Yeah, Yeah. That makes sense. We're gonna dive into that in a little bit. I'd like to come back to this book, like I said, the subtitle to this is the 5D Implementation Playbook for Educators. And those five Ds are: discover, design, deliver, double back and double up. Let's just talk quickly about each of those.

Dr. Doug Reeves:

Yes . So , one of the things that I think is really important in terms of discovering is, before we, you know, get immersed in the shiny new object, let's find out what our needs really are. And so I think discovery has to do with really a granular look, you know, not just at our district level, but at the classroom level of what do we need? For example, you know, if we know, for example, thanks to John Hattie, that the greatest impact on student achievement is a classroom teacher, then let's get really granular about what classroom teacher techniques are. If it's feedback, if it's effective collaboration with colleagues , let's identify exactly what those are so that we discover what our needs are. If it's checking for understanding, if it's instructional planning, then focus on those things. So the first thing you do is, not just say what's available and what's new and shiny, but rather what the greatest needs are.

Susan Lambert:

Yeah. What does our educational organization really need? What are our challenges and how do we dig into that? One of the things in this discover section, as you really talk about getting your backbone team put together, deciding what your challenges are, really being able to explain it. But the other thing that I thought was interesting is that you all agree on what better looks like, like getting to that same definition. How important is that?

## WHAT YOU WILL DO
• a. What five Ds are listed in the interview on the 5D Implementation Playbook?
• b. Continue the interview on the 5D Implementation Playbook from the point at which it stops.
The lines after the interview on the 5D Implementation Playbook are not required.

## SUPPLIED DATA

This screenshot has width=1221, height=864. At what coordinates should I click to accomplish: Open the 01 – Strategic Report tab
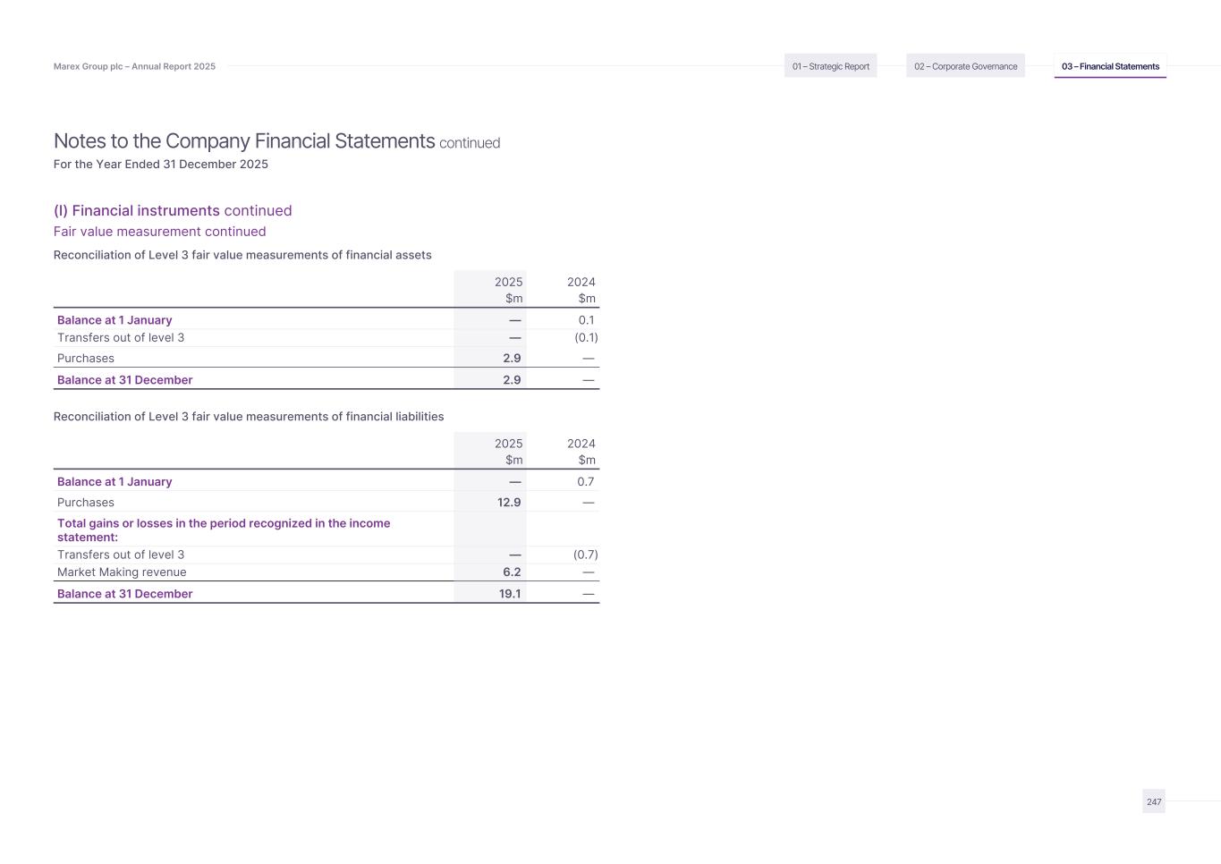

## FINAL RESULTS
• a. Discover, design, deliver, double back and double up.

• b.
Dr. Doug Reeves:

Well, you know, it's interesting that we always ask teachers to define what success criteria happened to be, and props by the way, to Doug Fisher and Nancy Frey for articulating, you know, what success criteria looks like in the classroom. We have to do the same thing as educators and as leaders. You know, what does better look like and have clearly articulated goals. One of the studies that I did in looking at more than 2000 school plans was to say, Hey, you know, everybody set smart goals. We've been doing that for decades. So I dissected S M A R T and it turned out that the first two, specific and measurable, were dramatically more important than any other element of SMART goals or anything else. So we gotta know what's specifically and what's measurably involved in success.

Susan Lambert:

Yeah, that makes sense to me because that gets at the very discreet level then of what we're trying to accomplish. And so people can then envision what it looks like when you can get to that " S" you know, that smart and measurable aspect of it. The other thing that I thought was really great in this first part of discovering, I think it's in this chapter, I actually can't remember, but you actually, in this book, advocate for a new position at the systems level or at the district level at least called a n implementation specialist or an implementation scientist or something like that. Talk a little bit about that.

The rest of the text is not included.